1.) For autistic disorder, all of the following:

  • Deficits in social interaction
  • Deficits in verbal and nonverbal communication and in imaginative activity
  • Restricted list of activities and interests


2.) For other pervasive developmental disorders, all of the following:

  • Deficits in social interaction
  • Deficits in verbal and nonverbal communication and in imaginative activity

Requirement B

At least two of the following:

  • Severe difficulties in maintaining social functioning
  • Severe difficulties with focusing or concentrating
  • Significant limitations in the ability to engage in activities of daily living
  • Repeated episodes of decompensation of extended length


The Six Domains of Functioning

When a child’s autism disorder doesn’t meet the requirements listed above, the child may still qualify if their disorder is equivalent to the listing through the domains of functioning. There are six domains of functioning the SSA evaluates when determining if a child’s condition is equal to the listings. For a child to be considered disabled, there must be medical evidence showing that the child has severe limitations in two domains or an extreme limitation in one domain.

The six domains include:

  • Ability to acquire and use information
  • Ability to attend and complete tasks
  • Ability to interact and relate to others
  • Ability to move around and manipulate objects
  • Ability to care for one’s self
  • Child’s health and physical well-being

The SSA will determine how a child functions in each domain by reviewing all medical evidence and opinions provided by medical professionals. A marked limitation means the child’s condition is severe enough to interfere with their ability to function properly within the given domain. An extreme limitation means the child’s condition is so severe that they have a complete loss of the ability to function within the given domain.

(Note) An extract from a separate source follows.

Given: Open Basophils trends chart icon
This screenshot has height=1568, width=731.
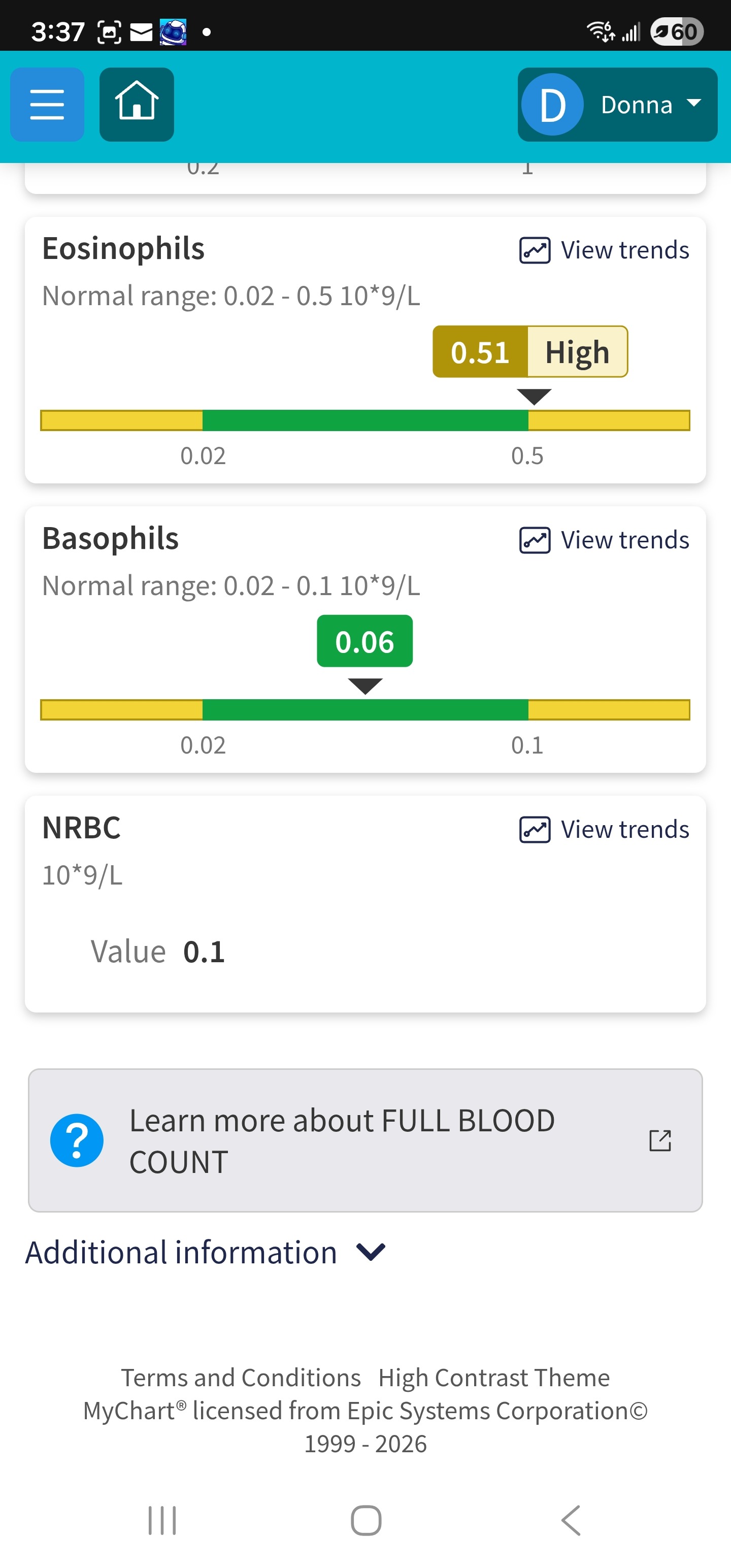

Medical-Vocational Allowance

When an adult with autism does meet the requirements listed in section 12.10 of the Blue Book, he or she can still qualify through medical-vocational allowance. In other words, an applicant needs to be able to show through medical evidence that their condition is serious enough to prevent them from working unskilled jobs. An unskilled job includes any work that requires little to no training or education to perform. If an applicant is successful at proving their inability to perform unskilled work, the Social Security Administration will award the individual disability benefits as long as they technically qualify.